> _SUPPLIED TEXT_
On this blog, I often discuss my high hopes for the future of Latin America as well as my belief that given the right enabling conditions, the potential of Latin Americans to flourish and prosper is nigh limitless.
Nowhere is this truer than in Honduras. Hondurans, when properly enabled by proven and world-class institutions, can achieve amazing things. Consider, for example, what happens to the income of Hondurans when they move to the United States. While the GDP per capita of Hondurans in Honduras is a little more than $2500, the GDP per capita of Hondurans in the United States is over $24,000. That nearly tenfold increase in income isn’t because moving to the United States somehow magically makes those Hondurans 10 times more productive. No, it’s because the United States’ world-class economic, legal, political, and regulatory institutions create the conditions for those Hondurans to flourish.
Some Hondurans have been able to achieve far more than a 10x increase in income by moving to the United States’ world-class institutions, however. Hondurans can become industry leaders with a massive impact on the world if given the proper enabling conditions. Below, I profile a few such individuals to illustrate the heights Hondurans can reach when good institutions give Hondurans the tools they need to craft their own destiny.
Carlos Mencia is a successful actor, comedian, and writer in the United States. He was born the 17th of 18 children in San Pedro Sula, Honduras, but was brought to the United States while still a young child. Mencia used his humble upbringing to bring light to the world, becoming a comedian and actor. He eventually climbed to the top of the entertainment industry, starring on the Dave Chappelle Show, hosting his own TV show on Comedy Central for years, and appearing in over 13 TV shows and movies. He even starred in a Superbowl commercial for Bud light in 2007.

> _GIVEN DATA_
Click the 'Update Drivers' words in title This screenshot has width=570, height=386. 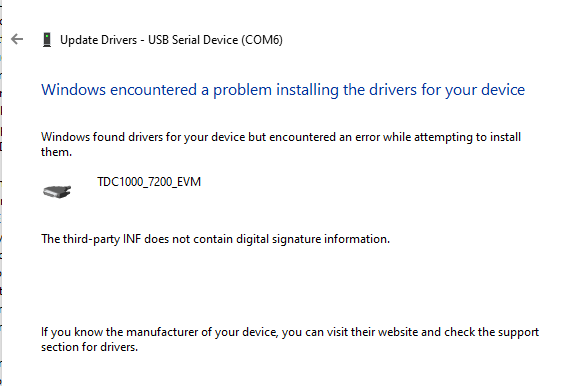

> _WORK TO DO_
Write out everything in the text on Hondurans and good institutions from "Some Hondurans have" down to "their own destiny.", word for word.

> _WORKED SOLUTION_
Some Hondurans have been able to achieve far more than a 10x increase in income by moving to the United States’ world-class institutions, however. Hondurans can become industry leaders with a massive impact on the world if given the proper enabling conditions. Below, I profile a few such individuals to illustrate the heights Hondurans can reach when good institutions give Hondurans the tools they need to craft their own destiny.